— Document —
Amid intense resistance from Muslim lobby groups and several Democratic senators, led by Edward Kennedy, a Senate committee has postponed voting on the nomination of Middle East scholar Daniel Pipes to the board of the U.S. Institute of Peace.
The Council on American-Islamic Relations, which calls the Bush nominee an “Islamophobe,” hailed the oppostion at a news conference after yesterday’s session of the Health, Education, Labor, and Pensions Committee.
Nihad Awad |
“We view the outcome of today’s meeting as a victory for all those who reject bigotry and, unlike Daniel Pipes, seek negotiated resolutions to international conflicts,” said CAIR executive director Nihad Awad.
The vote was postponed because fewer than half of the committee’s members were present. A spokesman for committee chairman Sen. Judd Gregg, R-N.H., said there are more senators who want to speak on the nomination, and he hoped a vote will come up soon, the Jerusalem Post reported. With the summer congressional recess approaching, a vote may not take place in the current session. The White House could bypass the need for committee approval with a recess appointment, but strong Democratic opposition makes that unlikely.
CAIR is one of a number of U.S. Islamic activist groups that contend Pipes unfairly paints Muslims in broad strokes. Pipes, director of a Philadelphia-based think tank, the Middle East Forum, makes a distinction between militant Muslims and Islam in general, but the U.S. activists insist his policy views are racist.
Pipes argues since only Muslims are vulnerable to becoming militant Muslims or “Islamists,” it is logical U.S. security should give more scrutiny to Muslims than others.
Sen. Edward Kennedy |
Sen. Edward Kennedy, D-Mass., objected to that position during yesterday’s session, asserting Pipes does not fit the Institute of Peace’s aim “to promote peace and curb violent international conflict.”

Rows from a dataset

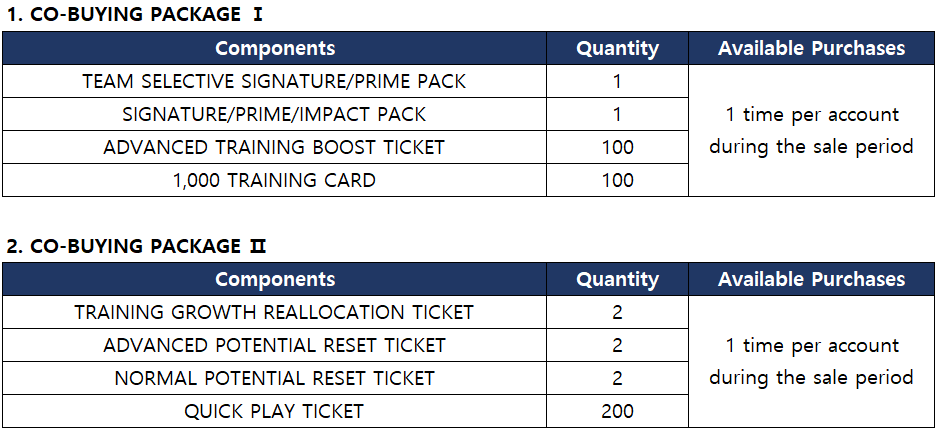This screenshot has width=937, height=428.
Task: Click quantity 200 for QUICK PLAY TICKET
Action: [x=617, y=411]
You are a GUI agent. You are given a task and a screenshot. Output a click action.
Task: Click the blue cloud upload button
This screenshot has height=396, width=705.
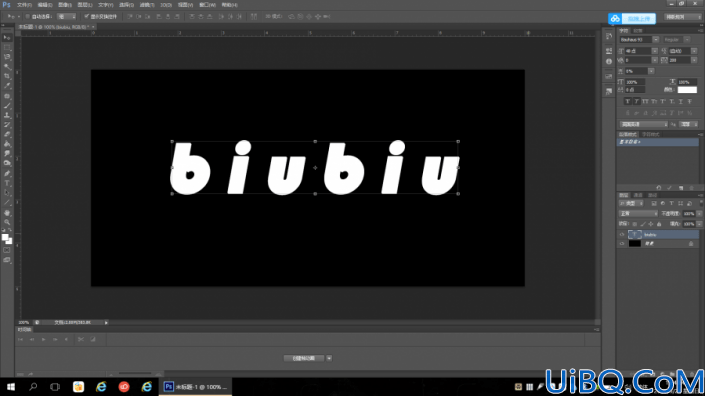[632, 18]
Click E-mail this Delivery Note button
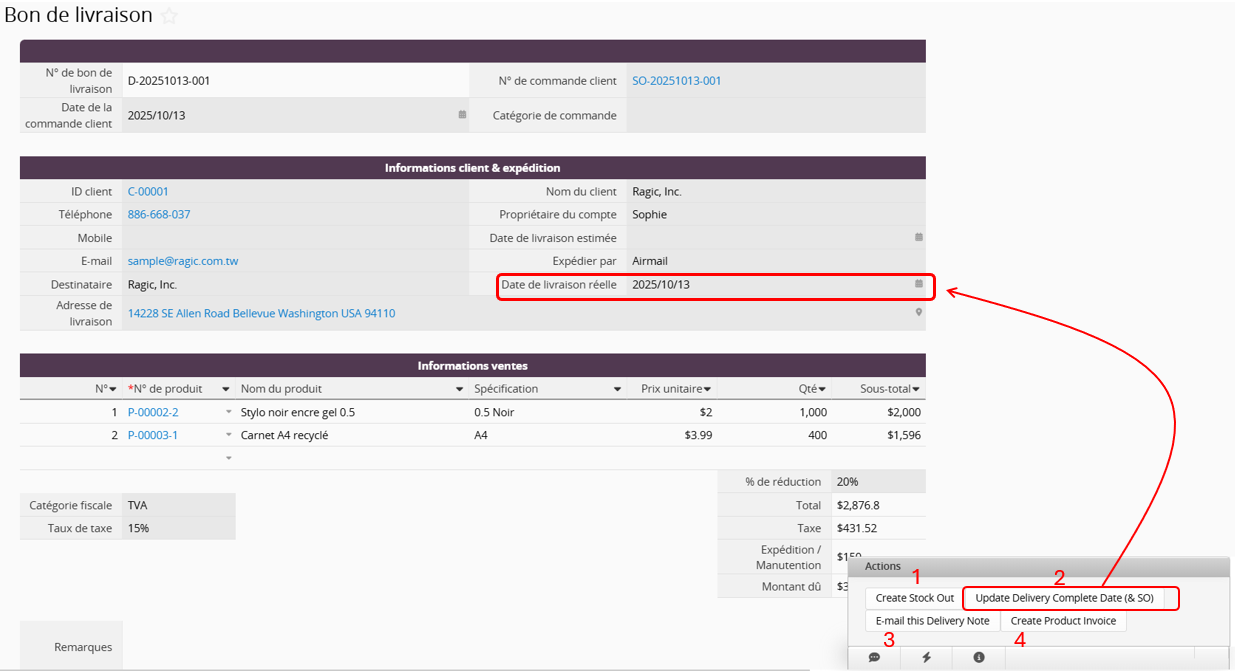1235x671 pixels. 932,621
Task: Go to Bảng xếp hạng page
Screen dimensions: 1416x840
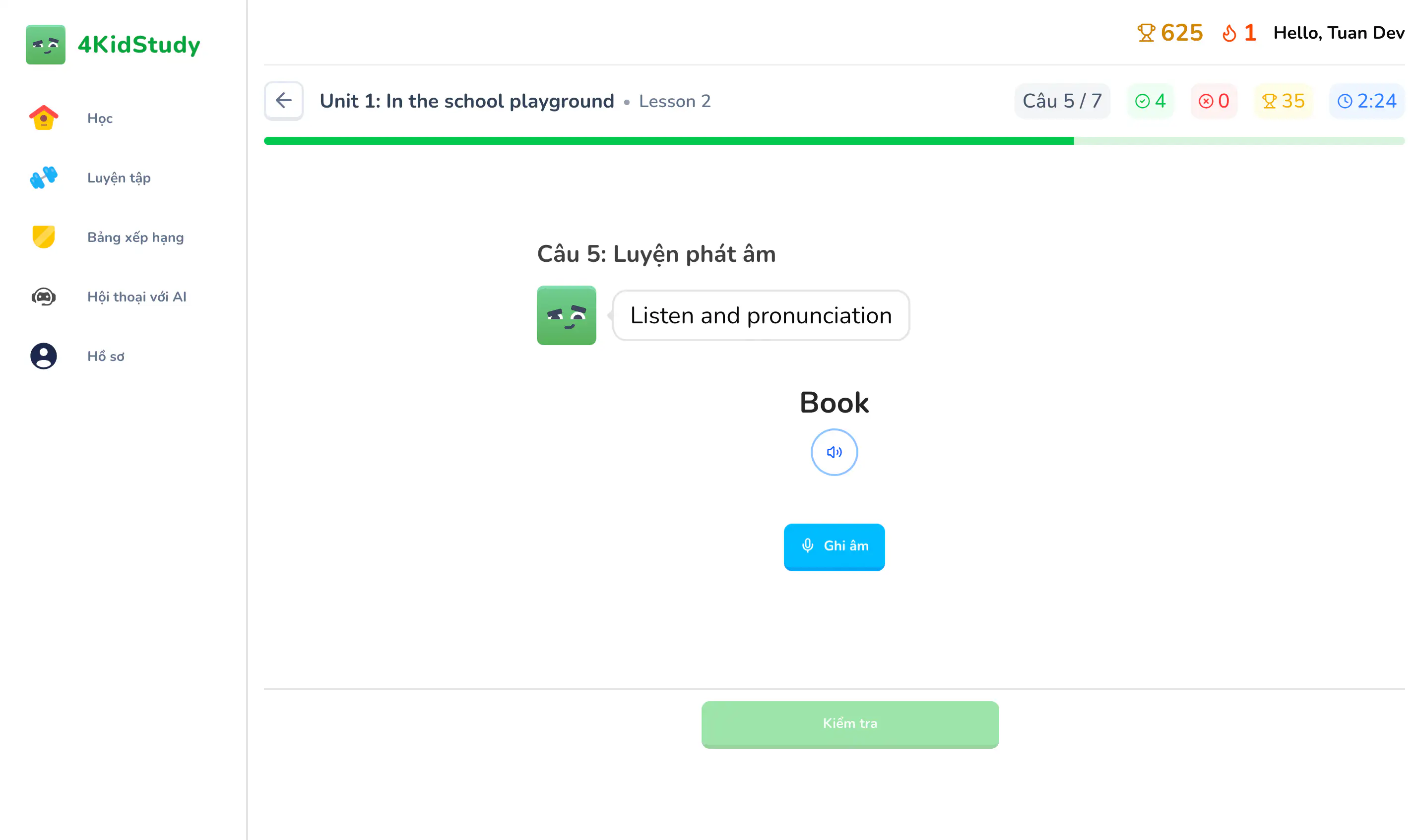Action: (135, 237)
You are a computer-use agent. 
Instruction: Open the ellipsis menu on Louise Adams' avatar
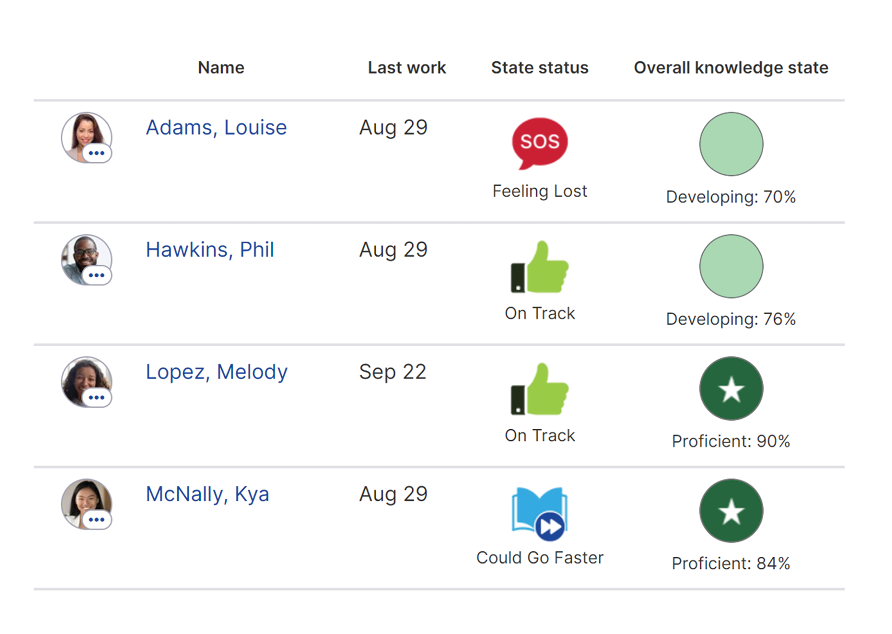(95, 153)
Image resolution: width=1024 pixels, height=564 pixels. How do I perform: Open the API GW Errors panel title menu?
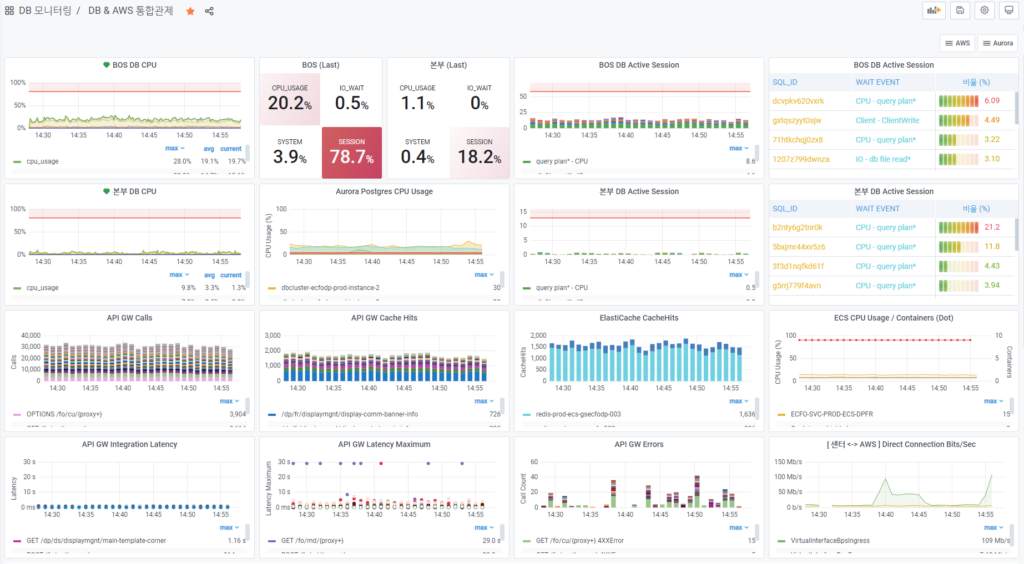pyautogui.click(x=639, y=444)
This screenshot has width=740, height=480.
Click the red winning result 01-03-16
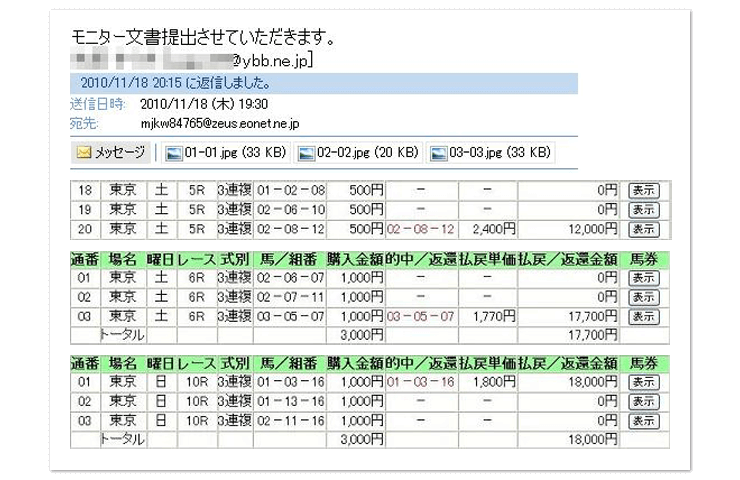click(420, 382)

==

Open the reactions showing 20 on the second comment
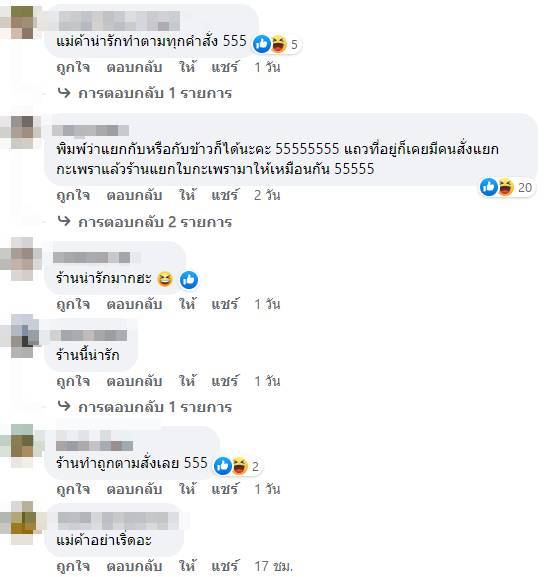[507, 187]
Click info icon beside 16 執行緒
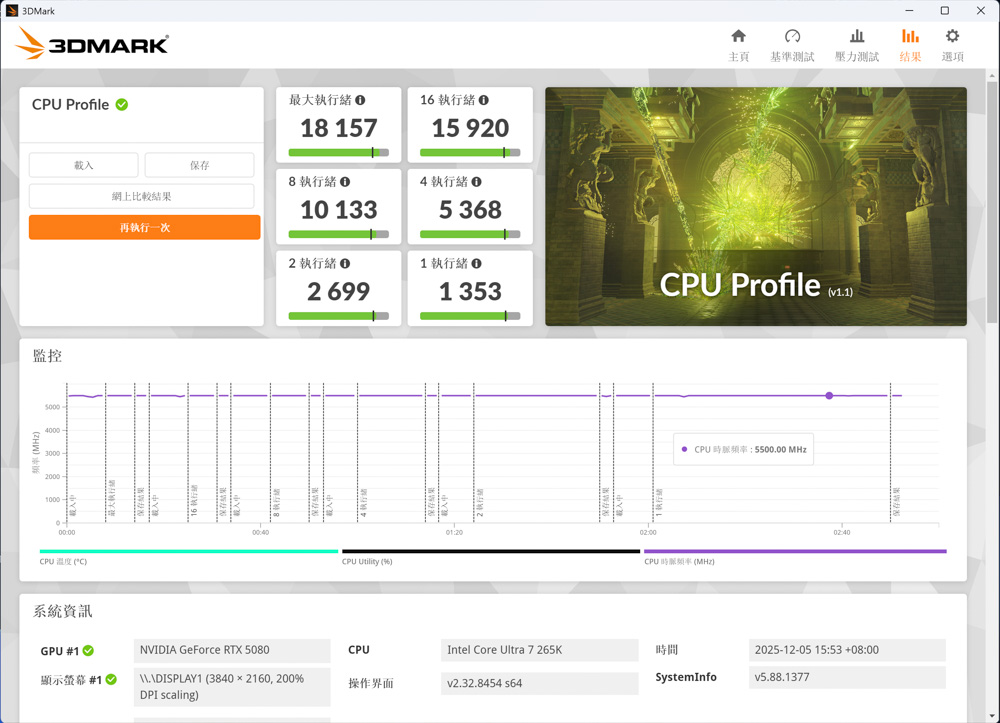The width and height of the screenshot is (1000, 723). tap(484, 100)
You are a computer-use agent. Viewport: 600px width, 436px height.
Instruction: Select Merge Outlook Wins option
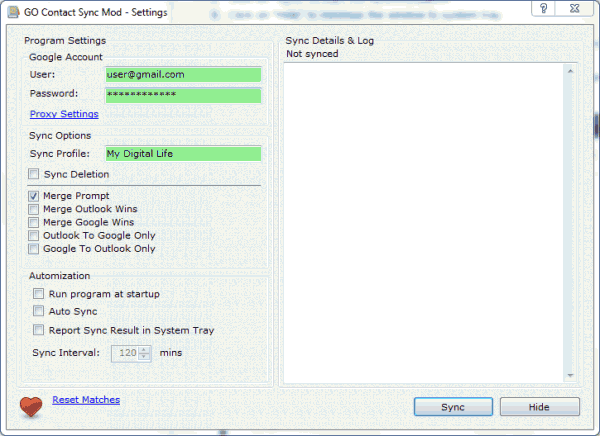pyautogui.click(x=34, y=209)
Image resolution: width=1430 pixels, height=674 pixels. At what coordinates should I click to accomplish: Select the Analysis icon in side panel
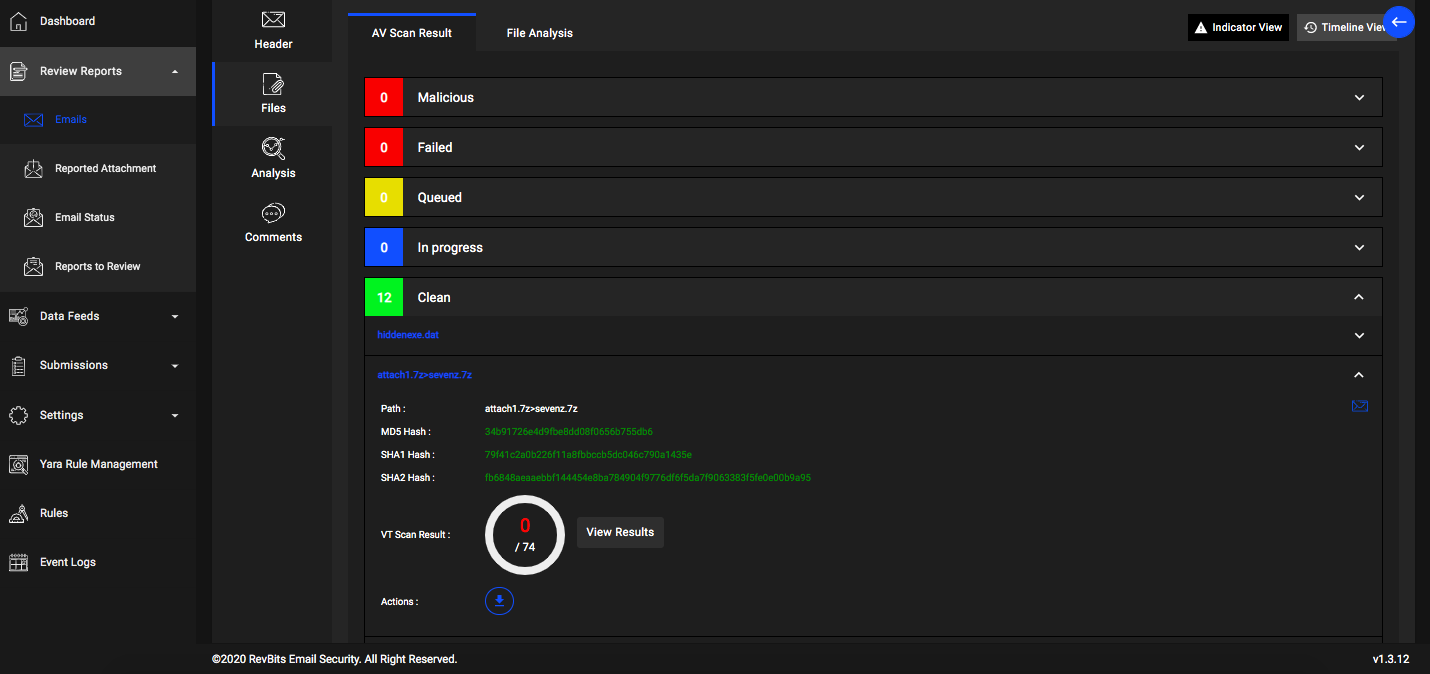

==

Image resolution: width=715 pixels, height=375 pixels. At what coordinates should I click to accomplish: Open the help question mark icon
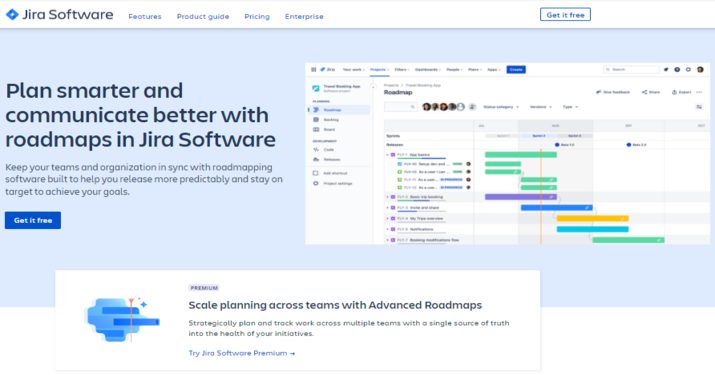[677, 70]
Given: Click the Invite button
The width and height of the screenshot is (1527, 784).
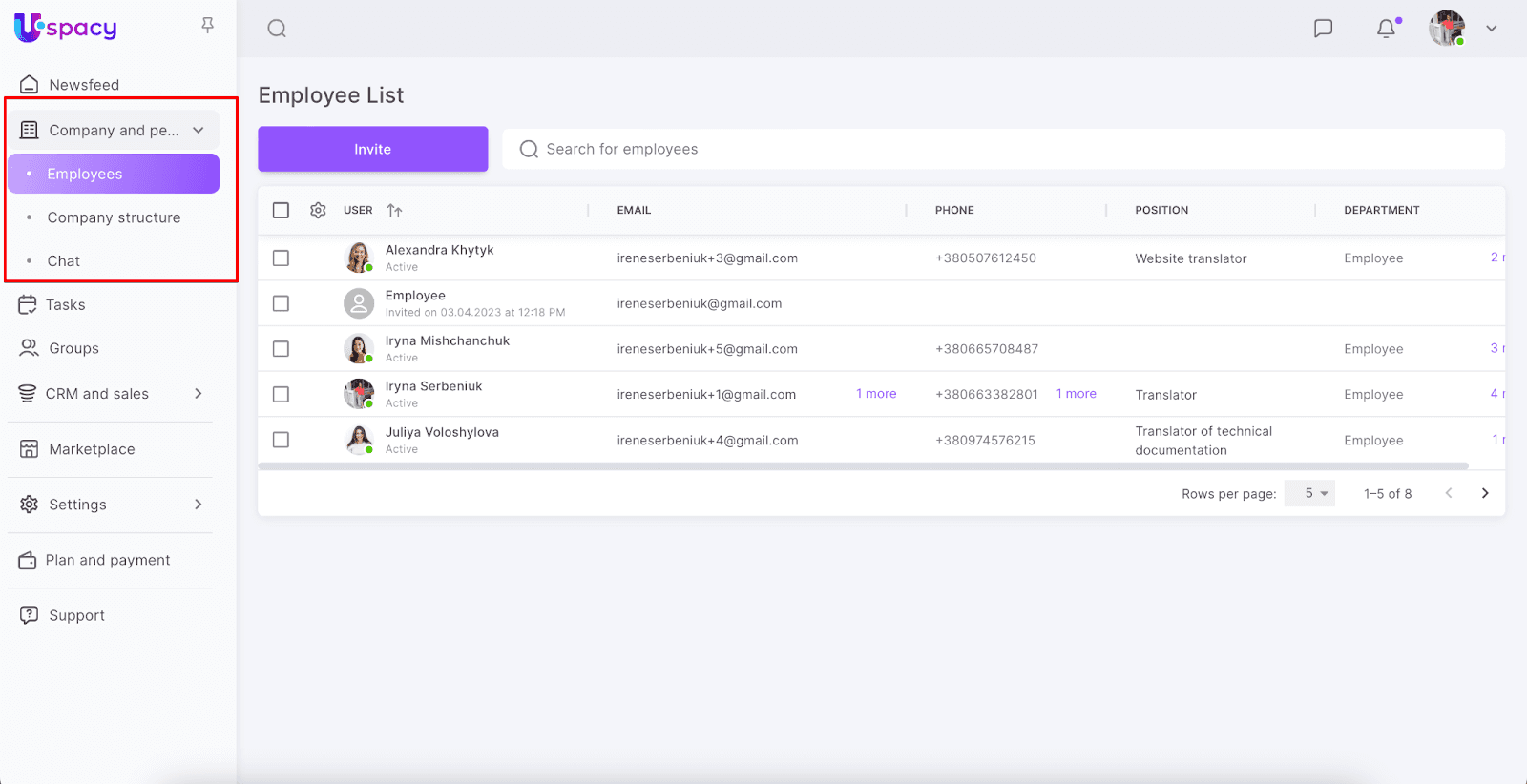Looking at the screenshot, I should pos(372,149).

— Written tasks —
**1)** Reproduce the part of the rows that opens with the line containing "Image resolution: width=1024" and closes with the line containing "click(420, 382)", keeping both of those lines. Leave the pictures out.
**2)** Carry on the article about the Daniel Pipes nomination from the point where it stops.
The article and the rows were taken from unrelated sources.

— Answers given —
**1)**
Image resolution: width=1024 pixels, height=564 pixels. How do I perform: Open the API GW Errors panel title menu?
pyautogui.click(x=639, y=444)
This screenshot has width=740, height=480.
Click the red winning result 01-03-16
click(420, 382)

**2)**
“I believe that the statements and writings of Dr. Daniel Pipes are just the opposite,” Kennedy said, according to the Post. “His writings include derogatory statements about Muslim immigrants as ‘brown-skinned peoples cooking strange foods and not exactly maintaining Germanic standards of hygiene.'”
However, that quote, Pipes has contended, is one of many taken out of context. It came from a 1990 National Review article, which Pipes long ago explained was “my description of European attitudes, not of my own views.”
Pipes has declined to comment on the nomination because it is a pending Senate matter.
Muslim backing
Supporters of Pipes have launched a website with a petition addressed to members of the committee.
Daniel Pipes |
Seventy-nine Muslims, including Tashbih Sayyed, editor in chief of Pakistan Today, and Fatima Sayyed, director of the Council for Democracy and Tolerance, have signed a letter endorsing Pipes.
The Muslims say the Senate should vote for confirmation because:
- Dr. Pipes has demonstrated wide expertise in the study of Islamic history and politics, working with original source materials in languages which he has mastered.
- The USIP board is an appropriate place for his sometimes controversial views to be examined and debated.
- Organizations identified with an Islamist perspective have expressed their opposition to his appointment, claiming to speak on behalf of all Muslims.
Sayyed has named CAIR as one of those hardline groups. Two former FBI counterterrorism chiefs have described the organization from which CAIR originated as a “front” in the U.S. for the Palestinian terrorist group Hamas.
“We wish to make clear that they represent an extremist viewpoint that does not represent all or even a majority of American Muslims,” the Muslim endorsement said.
An endorsement from intellectuals and scholars includes professors Fouad Ajami of Johns Hopkins University, Donald Kagan of Yale University, Harvey Mansfield of Harvard University and James Q. Wilson of UCLA.
The professors say charges that Pipes is an extremist are “systematically inaccurate and inappropriate.”
The endorsement says Pipes’s “extensive experience as an outspoken opponent of terrorism, including Islamic fundamentalist terrorism, has earned him a following among scholars and ordinary Americans of all backgrounds. In the course of this work, he has consistently made efforts to distinguish moderate Islam from its extremist offshoots. He is no bigot.”
A coalition of American Mideast organizations of mostly Christian origin issued a joint statement declaring failure to confirm Pipes would be a “slap in the face of millions of Americans from Middle Eastern descent.”
Another commendation is from Abraham H. Foxman, national director of the Anti-Defamation League.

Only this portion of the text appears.